Some of those images ended up on platforms like 4chan, where anonymous users misused them in a disturbing “Facemash”-style game ranking women’s appearances.
Tea App claimed the earlier breach was tied to “an outdated storage system,” but this new incident affects the app’s current infrastructure, raising deeper concerns about its ability to safeguard user data.
The 404 Media confirmed that many of the usernames tied to the exposed chats are still active on the app, signaling that the breach may have remained open for some time. There are fears that other malicious actors could have accessed the data before the vulnerability was discovered.
Also Read | ‘No Thanks!’ App Call for Boycott Israeli Product
Among the leaked conversations are reports of women realizing they were dating the same man, using details like car models to confirm suspicions.

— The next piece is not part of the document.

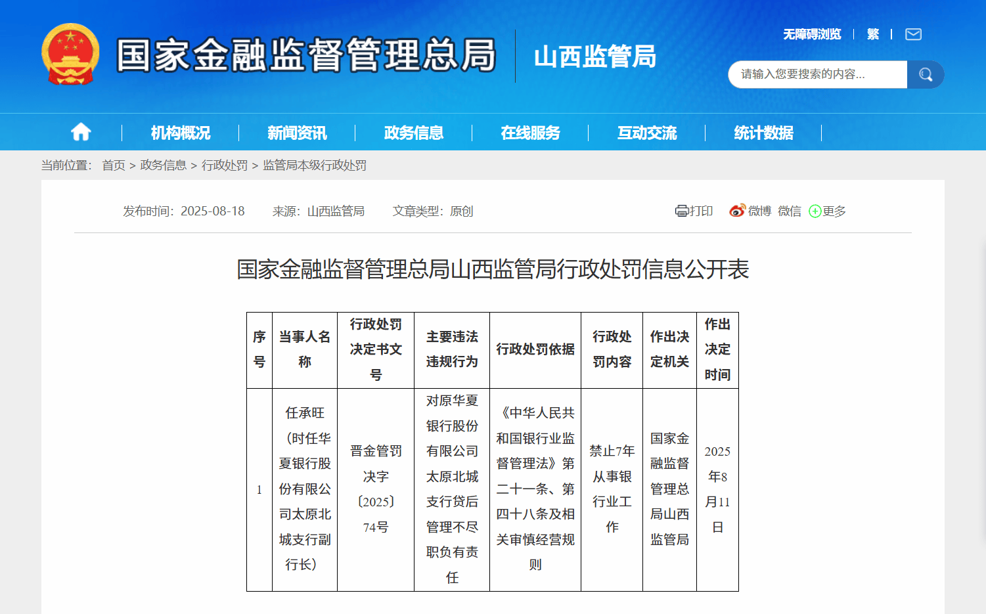The width and height of the screenshot is (986, 614).
Task: Open the 机构概况 menu
Action: click(181, 133)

Others involve wives discovering their spouses on the app and reaching out to warn other users—exchanges that were meant to be confidential.
In a statement to 404 Media, a Tea spokesperson said:
“We are continuing to work expeditiously to contain the incident and have launched a full investigation with assistance from external cybersecurity firms. We have also reached out to law enforcement and are assisting in their investigation. Since our investigation is in its early stages, we do not have more information we can share at this time.”
Tea claims to have over 1.6 million users and has recently ranked among the most downloaded apps on the App Store. But with two serious breaches in a short span of time, the platform now faces growing questions about whether it can still be trusted to protect its community.
As the investigation continues, users are urged to review their security settings and avoid sharing personally identifiable information in messages on the platform.
Disclaimer: This article is based on publicly available reports and statements. Details may evolve as investigations continue.